_PROBLEM DETAILS_
Update the material below by replacing "checkbox" with "check box" and leaving everything else as it is. Leave the pictures out of your answer.

>> begin DATA LINES

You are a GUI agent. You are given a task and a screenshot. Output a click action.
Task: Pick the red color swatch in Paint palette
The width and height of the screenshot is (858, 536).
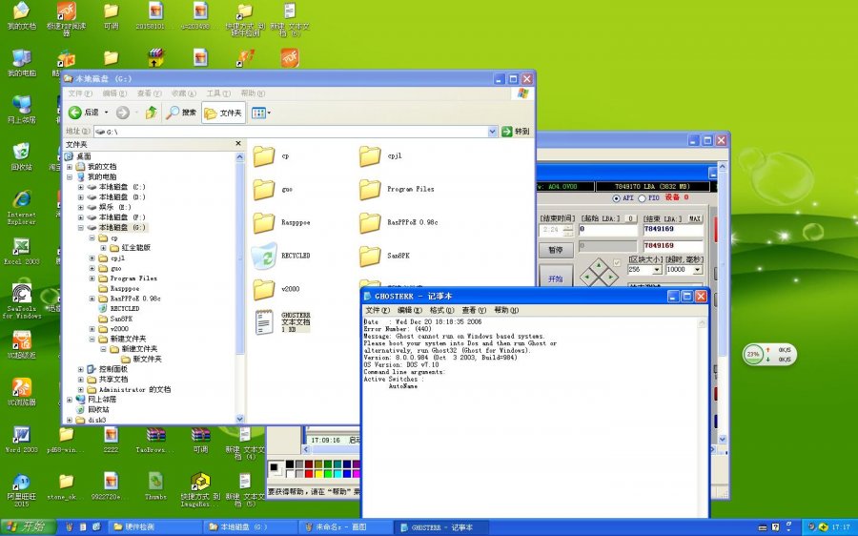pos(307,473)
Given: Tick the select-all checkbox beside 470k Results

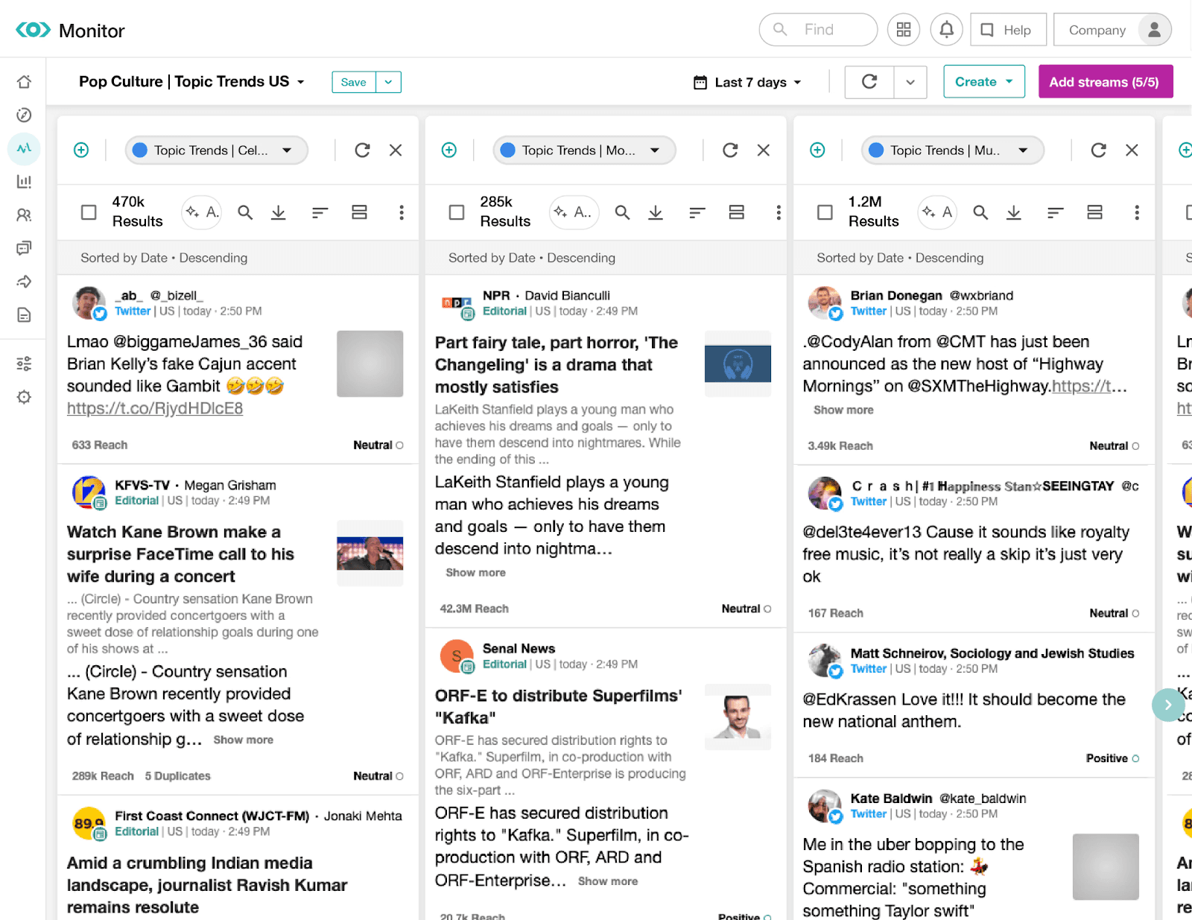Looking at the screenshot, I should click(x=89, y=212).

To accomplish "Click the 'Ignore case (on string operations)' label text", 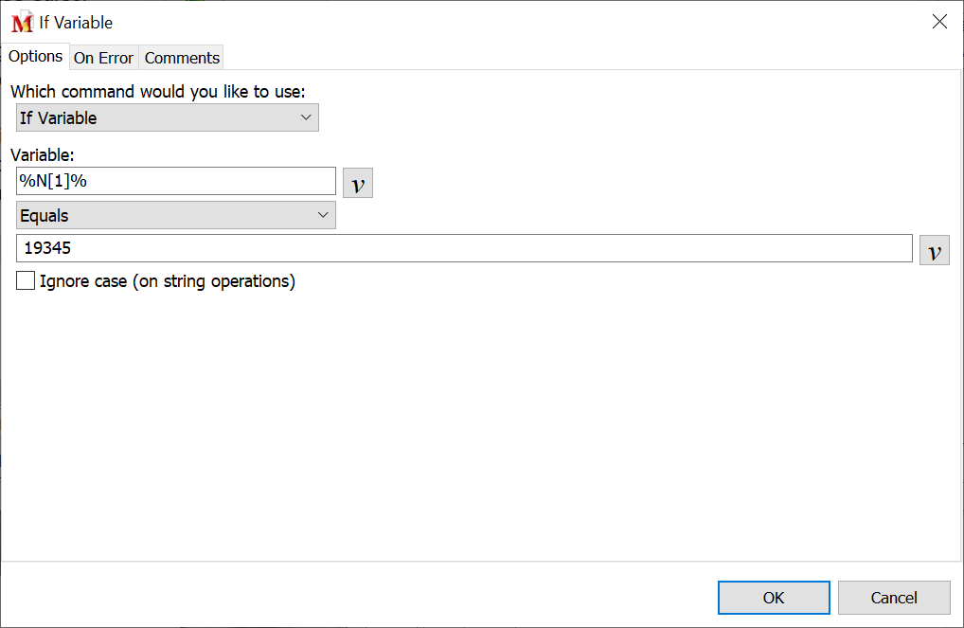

>> end DATA LINES

_IN RESPONSE_
You are a GUI agent. You are given a task and a screenshot. Output a click action.
Task: Pick the red color swatch in Paint palette
The width and height of the screenshot is (858, 536).
pos(307,473)
Given: Tick the select-all check box beside 470k Results

Looking at the screenshot, I should click(x=89, y=212).

To accomplish "Click the 'Ignore case (on string operations)' label text", 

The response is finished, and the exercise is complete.